■ Required action
Below this line is the material. Write out only its lines from the one containing "Task: Mute the" through the one containing "You are a computer-use agent. The", both kept, exactly.

■ Supplied records
--*--
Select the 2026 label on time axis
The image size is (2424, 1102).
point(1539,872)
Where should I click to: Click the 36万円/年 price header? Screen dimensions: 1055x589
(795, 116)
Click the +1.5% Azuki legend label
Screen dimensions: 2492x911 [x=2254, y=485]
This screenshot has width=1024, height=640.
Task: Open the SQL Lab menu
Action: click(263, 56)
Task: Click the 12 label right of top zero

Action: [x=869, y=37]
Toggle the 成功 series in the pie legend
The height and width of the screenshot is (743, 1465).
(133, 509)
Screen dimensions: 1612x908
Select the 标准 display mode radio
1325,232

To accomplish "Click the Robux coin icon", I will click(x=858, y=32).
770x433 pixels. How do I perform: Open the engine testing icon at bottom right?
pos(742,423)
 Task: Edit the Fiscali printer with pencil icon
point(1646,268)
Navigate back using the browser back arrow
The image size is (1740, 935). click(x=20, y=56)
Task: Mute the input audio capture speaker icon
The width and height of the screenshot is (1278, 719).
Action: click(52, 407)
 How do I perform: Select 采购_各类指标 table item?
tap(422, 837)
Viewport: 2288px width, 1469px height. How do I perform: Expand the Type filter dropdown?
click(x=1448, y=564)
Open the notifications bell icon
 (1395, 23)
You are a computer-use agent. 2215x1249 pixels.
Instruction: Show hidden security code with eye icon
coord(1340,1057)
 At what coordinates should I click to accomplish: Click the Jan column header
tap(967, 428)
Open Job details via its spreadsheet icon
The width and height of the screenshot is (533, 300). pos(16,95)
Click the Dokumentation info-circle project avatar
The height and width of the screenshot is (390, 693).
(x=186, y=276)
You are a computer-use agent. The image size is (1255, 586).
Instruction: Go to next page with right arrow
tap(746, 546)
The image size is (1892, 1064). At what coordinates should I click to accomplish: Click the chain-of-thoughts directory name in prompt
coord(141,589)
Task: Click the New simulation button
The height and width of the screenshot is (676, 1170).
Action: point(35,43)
--*--
■ Answer section
Task: Mute the input audio capture speaker icon
The width and height of the screenshot is (1278, 719).
Action: click(52, 407)
 How do I perform: Select 采购_各类指标 table item?
tap(422, 837)
Viewport: 2288px width, 1469px height. How do I perform: Expand the Type filter dropdown?
click(x=1448, y=564)
Open the notifications bell icon
 (1395, 23)
You are a computer-use agent. 2215x1249 pixels.
Instruction: Show hidden security code with eye icon
coord(1340,1057)
 At what coordinates should I click to accomplish: Click the Jan column header
tap(967, 428)
Open Job details via its spreadsheet icon
The width and height of the screenshot is (533, 300). pos(16,95)
Click the Dokumentation info-circle project avatar
The height and width of the screenshot is (390, 693).
(x=186, y=276)
You are a computer-use agent. The image size is (1255, 586).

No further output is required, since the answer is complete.